We thank Deutschländer and colleagues (1) for their interest in our work and for providing us with the opportunity to expand on concepts included in our original article.
We do not exclude that some MAPT mutations may have a little or no effect on cancer development. Most of MAPT missense mutations cause a reduced microtubule polymerization (2) and some of them, including the P301L, have been demonstrated to produce overly dynamic microtubules (3). These alterations can impact on the mitotic spindle dynamics, causing chromosome missegregation. Furthermore, the DNA chaperone ability also may be impaired by a mutated protein, leading to DNA damage. It is of course possible that, due to their position in the protein or the feature of the specific amino acids, some missense mutations may be less cancer predisposing than others.

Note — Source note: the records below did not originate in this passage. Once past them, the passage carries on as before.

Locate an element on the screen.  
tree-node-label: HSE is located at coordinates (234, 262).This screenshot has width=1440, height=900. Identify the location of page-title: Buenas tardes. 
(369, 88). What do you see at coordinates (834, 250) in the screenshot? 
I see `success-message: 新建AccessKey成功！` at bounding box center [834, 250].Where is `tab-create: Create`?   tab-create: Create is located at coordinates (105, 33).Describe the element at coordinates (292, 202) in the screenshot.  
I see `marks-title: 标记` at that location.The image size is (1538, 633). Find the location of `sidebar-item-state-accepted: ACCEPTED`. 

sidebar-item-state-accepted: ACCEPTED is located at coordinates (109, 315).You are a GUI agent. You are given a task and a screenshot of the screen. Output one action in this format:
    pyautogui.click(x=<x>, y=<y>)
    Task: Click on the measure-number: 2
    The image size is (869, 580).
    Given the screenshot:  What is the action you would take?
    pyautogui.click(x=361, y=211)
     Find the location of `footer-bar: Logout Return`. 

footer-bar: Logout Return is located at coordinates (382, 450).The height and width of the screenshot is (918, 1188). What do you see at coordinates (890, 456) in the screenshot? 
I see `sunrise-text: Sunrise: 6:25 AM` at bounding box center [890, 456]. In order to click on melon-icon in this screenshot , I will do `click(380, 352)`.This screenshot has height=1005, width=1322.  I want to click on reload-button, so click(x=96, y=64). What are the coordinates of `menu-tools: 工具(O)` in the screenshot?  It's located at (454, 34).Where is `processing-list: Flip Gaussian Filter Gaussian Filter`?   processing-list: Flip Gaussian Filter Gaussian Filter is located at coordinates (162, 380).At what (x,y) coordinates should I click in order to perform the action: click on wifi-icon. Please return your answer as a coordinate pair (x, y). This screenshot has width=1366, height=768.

As for MAPT exon 10 splicing mutations, they usually increase the 4R tau isoforms, which can cause excessive microtubule stabilization (4), whereas DNA binding may not be affected by an excess of wild-type protein. Thus, otherwise than in the case of missense mutations, splicing mutations may not affect the microtubule dynamics of the mitotic spindle and/or the DNA-binding ability of tau, thus not causing abnormal chromosome segregation or DNA damage, that are processes that may lead to cancer.
Deutschländer and colleagues reported on a large family carrying the N279K MAPT mutation, which affects exon 10 splicing and does not influence microtubule polymerization (2). Deutschländer and colleagues did not find evidence of cancer development. They also indicated a rather low cancer incidence in their cohort of FTD families carrying a MAPT mutation, yet it did not appear clear what MAPT mutations occurred in their 63 subjects, as only 5 subjects with N279K and 19 with P301L MAPT mutations were reported (24/63), whereas the MAPT mutations identified in the remainder 39 of 63 mutations carriers were not specified.
In our study, we reported a cohort with 1 family carrying the N279K MAPT mutation who had 2 cancer-affected subjects. A single family comprises too small a number of subjects to conclude that the mutation is linked to cancer, and the data of Deutschländer and colleagues may support the view that there is not a causal effect. Alternatively, their particular family might carry some unknown protective factors, genetic or of other nature. We had also 2 families carrying the IVS10+16C>T MAPT splicing mutation, one having 1 cancer-affected subject and the other none, thus being per se not conclusive.
Deutschländer and colleagues cited an article demonstrating that MAPT mutations cause aneuploidy in neurons and glia, where the N279K MAPT mutation was analyzed but not reported in detail, as only aggregated data from different missense mutations are shown (5). Although aneuploidy can cause neurodegeneration, it can be linked to cancer in nonneural tissues (6).
We think that the P301L is the most evident MAPT mutation showing a link between mutated tau and cancer, as 7 of 8 families had cancer-affected subjects (6). The influence on microtubule polymerization and dynamics is well documented (2, 3). We hope that other families carrying, in particular, MAPT missense mutations will be studied to strengthen the connection between tau and cancer. Further effort is needed to investigate cancer risk modifiers as well as to validate findings of cancer risk by mutation position, resembling the work carried out for well-known cancer susceptibility genes.
See the original Letter to the Editor, p. 6523
Disclosure of Potential Conflicts of Interest
No potential conflicts of interest were disclosed.